As you will quickly see, the failure to deal with these matters by including proper machinery provisions in the regulations has left providers (and their clients) dangerously exposed, if they choose to rely on them.In many cases, they will create false comfort and only the illusion of exemption.

Safe to assume?

Is it safe to assume that the Queensland Government would apply the machinery provisions of the Fair Work Act in order to make some sense of all this?

It might try to. It might even say that it intended to. But, in my opinion, the drafting of this regulation has not lived up to the intent. One can’t put in what the Government left out!

Common sense?

Is it safe to assume that a Court would adopt a “common sense” view of the Regulations and “write in” all the missing features that might help get a labour hire provider “across the line”?

In my opinion, it is not. It is more likely that a Court would say that the Regulation, in its current form, lacks the necessary machinery to make it fully workable. In that respect, legislative drafting is a bit like software coding – there might have been a lot of common sense in having something included; but unless it has been written into the program, it’s not going to work as intended.

****************************************

## TASK
Pick up the commentary on Queensland's labour hire regulation after its last sentence and extend it by a few paragraphs.

Click-target data:

****************************************

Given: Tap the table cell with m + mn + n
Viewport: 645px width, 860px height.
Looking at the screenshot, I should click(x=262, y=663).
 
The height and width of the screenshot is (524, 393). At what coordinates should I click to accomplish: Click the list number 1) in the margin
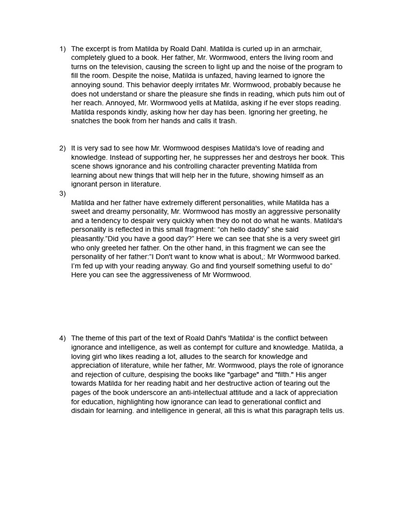[62, 49]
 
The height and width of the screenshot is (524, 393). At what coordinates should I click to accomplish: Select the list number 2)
[62, 148]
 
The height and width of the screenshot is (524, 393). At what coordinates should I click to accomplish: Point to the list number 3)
[62, 193]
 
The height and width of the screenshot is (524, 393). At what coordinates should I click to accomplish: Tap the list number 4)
[62, 338]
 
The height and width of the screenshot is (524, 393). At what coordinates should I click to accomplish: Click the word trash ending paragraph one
[226, 121]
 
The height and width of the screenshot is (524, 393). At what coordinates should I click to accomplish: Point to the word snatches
[86, 121]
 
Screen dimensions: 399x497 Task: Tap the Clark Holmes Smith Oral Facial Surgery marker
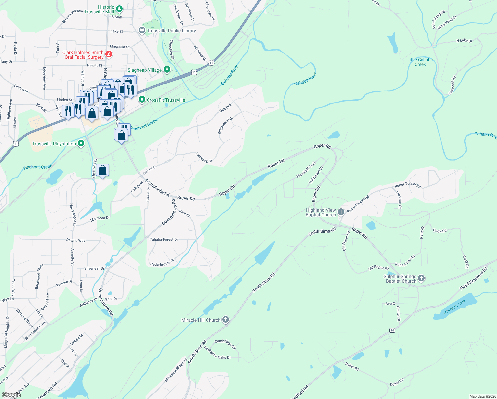tap(108, 54)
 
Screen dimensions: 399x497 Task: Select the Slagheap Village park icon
tap(167, 70)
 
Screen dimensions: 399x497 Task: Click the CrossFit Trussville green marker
tap(142, 100)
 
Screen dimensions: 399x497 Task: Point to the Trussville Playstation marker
tap(81, 143)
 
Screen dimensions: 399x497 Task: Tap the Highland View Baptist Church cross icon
tap(341, 212)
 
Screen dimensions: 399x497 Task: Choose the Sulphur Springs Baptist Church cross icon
tap(421, 278)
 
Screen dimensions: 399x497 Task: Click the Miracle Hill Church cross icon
tap(226, 320)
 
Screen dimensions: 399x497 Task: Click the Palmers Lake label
tap(455, 306)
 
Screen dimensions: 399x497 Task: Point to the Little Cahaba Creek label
tap(420, 62)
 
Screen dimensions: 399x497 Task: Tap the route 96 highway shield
tap(393, 330)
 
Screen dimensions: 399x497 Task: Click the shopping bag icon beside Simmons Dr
tap(103, 171)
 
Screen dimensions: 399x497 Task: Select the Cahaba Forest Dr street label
tap(164, 239)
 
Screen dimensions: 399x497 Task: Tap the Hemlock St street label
tap(204, 158)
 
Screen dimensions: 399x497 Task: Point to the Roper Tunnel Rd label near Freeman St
tap(408, 186)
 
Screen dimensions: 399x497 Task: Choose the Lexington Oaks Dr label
tap(217, 353)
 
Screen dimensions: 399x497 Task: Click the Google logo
tap(11, 395)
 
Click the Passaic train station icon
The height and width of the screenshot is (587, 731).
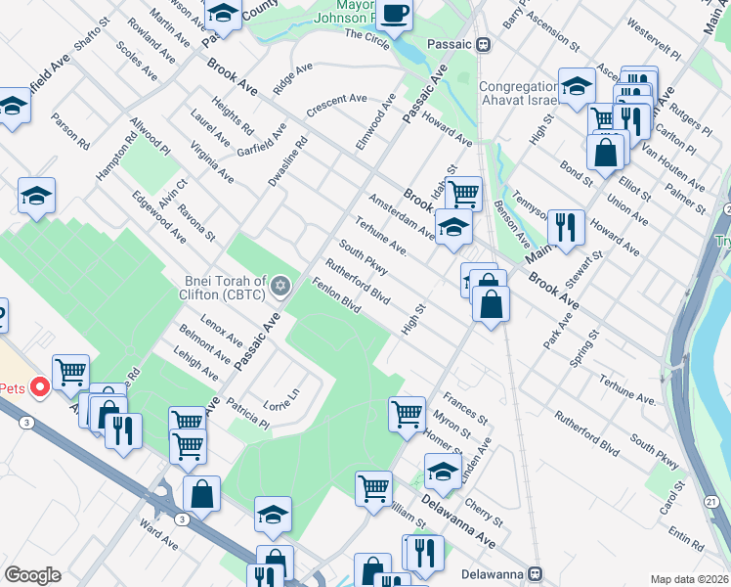point(482,44)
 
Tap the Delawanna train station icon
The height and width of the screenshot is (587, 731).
point(535,572)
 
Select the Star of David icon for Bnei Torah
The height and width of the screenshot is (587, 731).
point(281,286)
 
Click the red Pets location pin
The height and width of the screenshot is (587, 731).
point(40,388)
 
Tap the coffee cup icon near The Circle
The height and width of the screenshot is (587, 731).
point(395,15)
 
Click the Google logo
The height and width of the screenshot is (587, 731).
point(32,575)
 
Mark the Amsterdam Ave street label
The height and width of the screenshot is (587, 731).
point(401,214)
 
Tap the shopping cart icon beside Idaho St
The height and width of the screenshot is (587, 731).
point(463,193)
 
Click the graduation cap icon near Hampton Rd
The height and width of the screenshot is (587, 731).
point(36,197)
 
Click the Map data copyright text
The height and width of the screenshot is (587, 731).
point(689,579)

****************************************

## REPLY TO THE TASK
A “commercial” approach?

Is it safe to assume that clients will accept an unlicensed provider’s (self-serving) interpretation of the Regulations; and that they will accept, without question, that every worker whom the provider on-hires – whether to that client or someone else – receives the annual wages threshold, such that the provider does not need a licence?

I doubt it.

What’s more, I doubt that it’s terribly “commercial” for a provider to place itself on a path, where it can only ever supply exempt workers; and set itself up to have to jump through the application hoops sometime down the track, when it does want to supply a non-exempt worker, and has to explain to the regulator how it’s been operating up to that point.

I doubt that clients, who are sophisticated enough to require the services of high-income employees will consider it an attractive commercial proposition to seek supply from an unlicensed provider, when there are properly licensed providers in the market.

And I don’t know how “commercial” it will be for national and inter-state providers to rely on an exemption that only operates in Queensland and not in South Australia.

It looks to me like the regulatory exception for employees, who earn above the high-income wages threshold does little more than open a can of worms.

What do you think?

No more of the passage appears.